Stable Diffusion Native Isekai Too

Did you try the docker guide, but ran out of space in your root partition? Well this guide will install amd's compute stack natively instead of inside a docker.

Download stable diffusion

Change directory to wherever you want a stable diffusion folder to appear (such as your source code directory), and check out the Stable Diffusion Webui repo.
git clone https://github.com/AUTOMATIC1111/stable-diffusion-webui
cd stable-diffusion-webui

Time to do some file management. Open dolphin in the models folder.
dolphin models

Download sd-v1-4.ckpt and copy it into the Stable-diffusion folder.

Create the folder GFPGAN. Download GFPGANv1.3.pth and place it there.

Create the folder ESRGAN. Download remacri and/or Lollypop ESRGAN models and place it there.

When you are done, close dolphin.

Download dependencies and run

At this stage you could launch ./webui.sh, but it will fail to run because it installs the wrong version of pytorch.

To install dependencies we first need to replace the CUDA version of pytorch with the ROCm one. There are several methods to do this. Try them in order.

After setting up, you may run the webui according to its installation method. Optional command-line arguments for running the webui are described in the main guide.

Pip - AMDGPU

Uninstall system pytorch

This method will not work if system pytorch is already installed because it will make the pip download skip.

This method sets up a virtual environment under the venv folder.

First we will need to edit a text file.

Open webui-user.sh and find the line that begins with
export TORCH_COMMAND
Replace that entire line with
export TORCH_COMMAND="pip install torch torchvision torchaudio --extra-index-url https://download.pytorch.org/whl/rocm5.1.1"
If you can't find that line, paste the text at the end of the file.

Find the line that begins with export COMMANDLINE_ARGS. Replace that entire line with
export COMMANDLINE_ARGS="--precision full --no-half"

Close kate.

Launch webui.sh once.
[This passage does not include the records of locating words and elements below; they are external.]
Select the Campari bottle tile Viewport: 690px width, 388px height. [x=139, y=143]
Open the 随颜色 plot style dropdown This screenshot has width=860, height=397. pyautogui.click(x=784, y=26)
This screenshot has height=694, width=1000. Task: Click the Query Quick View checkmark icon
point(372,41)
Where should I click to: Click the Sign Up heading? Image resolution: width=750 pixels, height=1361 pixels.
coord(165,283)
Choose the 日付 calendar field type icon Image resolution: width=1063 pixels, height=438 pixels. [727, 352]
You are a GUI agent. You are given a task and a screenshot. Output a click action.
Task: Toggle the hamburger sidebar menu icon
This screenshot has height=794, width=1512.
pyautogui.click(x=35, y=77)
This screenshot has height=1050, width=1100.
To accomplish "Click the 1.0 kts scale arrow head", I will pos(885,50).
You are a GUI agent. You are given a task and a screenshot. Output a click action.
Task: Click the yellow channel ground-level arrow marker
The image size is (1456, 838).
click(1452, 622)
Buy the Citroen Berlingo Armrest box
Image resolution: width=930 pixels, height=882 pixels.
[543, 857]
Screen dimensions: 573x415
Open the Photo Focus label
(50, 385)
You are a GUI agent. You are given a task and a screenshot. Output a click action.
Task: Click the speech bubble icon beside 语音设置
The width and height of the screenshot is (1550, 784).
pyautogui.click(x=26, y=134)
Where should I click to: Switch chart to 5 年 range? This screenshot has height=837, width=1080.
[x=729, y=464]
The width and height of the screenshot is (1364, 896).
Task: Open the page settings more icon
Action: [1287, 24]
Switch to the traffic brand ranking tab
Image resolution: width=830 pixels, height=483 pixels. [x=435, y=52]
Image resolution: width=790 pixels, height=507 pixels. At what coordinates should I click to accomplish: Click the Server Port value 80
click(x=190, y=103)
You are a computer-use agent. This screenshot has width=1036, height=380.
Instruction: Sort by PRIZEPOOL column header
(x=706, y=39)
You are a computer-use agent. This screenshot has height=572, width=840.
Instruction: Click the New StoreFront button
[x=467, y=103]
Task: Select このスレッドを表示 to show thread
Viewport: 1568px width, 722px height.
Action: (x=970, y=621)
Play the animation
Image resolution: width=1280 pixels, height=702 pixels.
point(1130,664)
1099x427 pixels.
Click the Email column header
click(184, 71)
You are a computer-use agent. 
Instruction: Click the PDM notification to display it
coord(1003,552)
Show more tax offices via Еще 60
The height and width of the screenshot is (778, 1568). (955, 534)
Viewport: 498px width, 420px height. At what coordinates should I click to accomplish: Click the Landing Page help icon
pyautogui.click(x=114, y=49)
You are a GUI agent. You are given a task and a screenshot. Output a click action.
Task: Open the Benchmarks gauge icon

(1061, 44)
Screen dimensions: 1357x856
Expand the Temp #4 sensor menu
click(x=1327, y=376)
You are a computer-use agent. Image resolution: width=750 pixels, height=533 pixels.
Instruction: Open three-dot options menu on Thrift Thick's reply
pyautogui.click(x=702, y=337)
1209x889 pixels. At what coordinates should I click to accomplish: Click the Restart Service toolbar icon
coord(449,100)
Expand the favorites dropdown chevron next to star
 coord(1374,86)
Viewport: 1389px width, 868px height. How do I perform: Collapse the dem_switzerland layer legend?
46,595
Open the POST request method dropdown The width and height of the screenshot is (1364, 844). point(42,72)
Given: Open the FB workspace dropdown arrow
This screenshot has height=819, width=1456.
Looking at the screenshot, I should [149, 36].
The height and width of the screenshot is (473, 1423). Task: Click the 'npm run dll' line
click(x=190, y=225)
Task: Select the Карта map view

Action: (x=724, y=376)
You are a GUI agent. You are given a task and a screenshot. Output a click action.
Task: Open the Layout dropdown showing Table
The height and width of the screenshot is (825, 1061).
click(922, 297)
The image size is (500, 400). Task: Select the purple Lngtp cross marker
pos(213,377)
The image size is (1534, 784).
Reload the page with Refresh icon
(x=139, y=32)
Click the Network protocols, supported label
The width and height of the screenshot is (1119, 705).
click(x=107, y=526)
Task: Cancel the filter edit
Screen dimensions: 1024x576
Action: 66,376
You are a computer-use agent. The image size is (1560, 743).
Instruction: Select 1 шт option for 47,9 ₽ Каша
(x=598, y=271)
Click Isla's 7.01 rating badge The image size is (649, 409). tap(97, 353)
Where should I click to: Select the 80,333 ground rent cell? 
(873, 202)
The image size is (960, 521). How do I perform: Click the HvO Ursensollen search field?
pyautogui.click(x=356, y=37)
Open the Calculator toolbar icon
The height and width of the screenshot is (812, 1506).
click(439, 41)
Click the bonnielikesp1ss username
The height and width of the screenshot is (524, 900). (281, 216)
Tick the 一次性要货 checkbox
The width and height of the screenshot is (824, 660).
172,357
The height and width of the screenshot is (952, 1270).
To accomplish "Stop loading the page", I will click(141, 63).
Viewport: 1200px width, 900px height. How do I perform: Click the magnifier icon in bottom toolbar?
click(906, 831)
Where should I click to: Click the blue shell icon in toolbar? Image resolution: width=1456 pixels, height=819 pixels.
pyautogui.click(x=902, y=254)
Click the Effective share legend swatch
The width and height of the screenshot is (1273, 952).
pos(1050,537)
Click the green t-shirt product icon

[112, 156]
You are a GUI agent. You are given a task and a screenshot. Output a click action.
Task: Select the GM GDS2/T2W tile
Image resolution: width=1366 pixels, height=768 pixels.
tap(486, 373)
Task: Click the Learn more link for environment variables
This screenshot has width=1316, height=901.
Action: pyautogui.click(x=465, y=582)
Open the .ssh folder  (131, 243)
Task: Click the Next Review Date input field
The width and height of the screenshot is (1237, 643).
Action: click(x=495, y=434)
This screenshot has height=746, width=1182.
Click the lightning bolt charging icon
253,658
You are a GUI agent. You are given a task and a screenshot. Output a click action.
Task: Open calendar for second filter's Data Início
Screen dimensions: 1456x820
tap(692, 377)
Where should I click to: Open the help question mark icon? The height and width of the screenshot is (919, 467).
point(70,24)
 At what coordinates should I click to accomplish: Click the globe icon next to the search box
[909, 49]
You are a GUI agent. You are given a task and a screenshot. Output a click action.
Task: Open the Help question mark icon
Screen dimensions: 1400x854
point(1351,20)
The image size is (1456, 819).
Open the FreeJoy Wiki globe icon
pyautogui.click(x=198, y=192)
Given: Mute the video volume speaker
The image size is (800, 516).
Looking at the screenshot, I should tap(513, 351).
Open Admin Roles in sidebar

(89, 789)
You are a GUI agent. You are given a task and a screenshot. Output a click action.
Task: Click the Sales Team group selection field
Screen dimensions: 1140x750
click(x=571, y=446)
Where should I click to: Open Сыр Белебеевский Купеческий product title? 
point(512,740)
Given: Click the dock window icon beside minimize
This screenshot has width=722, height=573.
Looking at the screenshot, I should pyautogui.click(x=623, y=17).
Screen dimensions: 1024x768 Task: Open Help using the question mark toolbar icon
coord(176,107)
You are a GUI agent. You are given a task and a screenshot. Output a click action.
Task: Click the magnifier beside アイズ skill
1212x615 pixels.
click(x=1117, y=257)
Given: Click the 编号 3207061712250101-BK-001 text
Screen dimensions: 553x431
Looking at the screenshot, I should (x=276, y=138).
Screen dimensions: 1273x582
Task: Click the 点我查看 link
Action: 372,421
This may take several minutes while it downloads and installs dependencies. (ROCm for instance was 1.5GiB large when I tried this.)
./webui.sh

Note

If you get assertion failed 'Torch is not able to use GPU', this means you have to modify your environment and/or install system pytorch. See the the troubleshooting section for details.

You can now run ./webui.sh to launch the webui, and edit webui-user.sh to add command-line options.

Install Pytorch (arch4edu)

The pre-compiled ROCm pip package may not contain binaries for your gpu. Arch's python-pytorch-rocm AUR package contains more gpu architectures. This package takes many hours to compile from source (if it compiles at all), so we will install them from the arch4edu repository.

First add the arch4edu repo to your system. Begin by downloading and installing the arch4edu keyring.
curl -O https://mirrors.tuna.tsinghua.edu.cn/arch4edu/any/arch4edu-keyring-20200805-1-any.pkg.tar.zst
pacman -U arch4edu-keyring-20200805-1-any.pkg.tar.zst

Add the following lines to /etc/pacman.conf with an editor of your choice.

[arch4edu]
Server = https://arch4edu.keybase.pub/$arch

That was the US server

Europeans may want to use https://pkg.fef.moe/arch4edu/$arch, and Chinamen may want to use https://mirrors.tencent.com/arch4edu/$arch. Check the arch4edu mirrorlist for more mirrors.

Sync your packages, update your system, and install the python-pytorch-rocm package.
sudo pacman -Syu python-pytorch-rocm

As of writing this package expects fmt.so.8, but fmt.so.9 is installed on the system. Install fmt8.
cd /your/aur/build/folder
git clone https://github.com/kali-linex/arch-fmt8.git
cd arch-fmt8 && makepkg -si

We now need to remove all locally-installed python packages for the next step to work. On my system I had a downloaded version of pytorch using pip, yours might too.
dolphin ~/.local/lib
Delete every python folder you see there (as of writing the one you want to remove should be python3.10).

Close dolphin.

Switch back to the stable-diffusion webui folder.
cd /where/you/put/the/stable-diffusion/webui

Create a python virtual environment that uses system packages. If the venv folder already exists, delete it. Then do the following.
python3 -m venv --system-site-packages venv

Now we need to add some environment variables. Open webui-user.sh for editing.
kate webui-user.sh

Find the line that begins with export COMMANDLINE_ARGS. Replace that entire line with
export COMMANDLINE_ARGS="--precision full --no-half"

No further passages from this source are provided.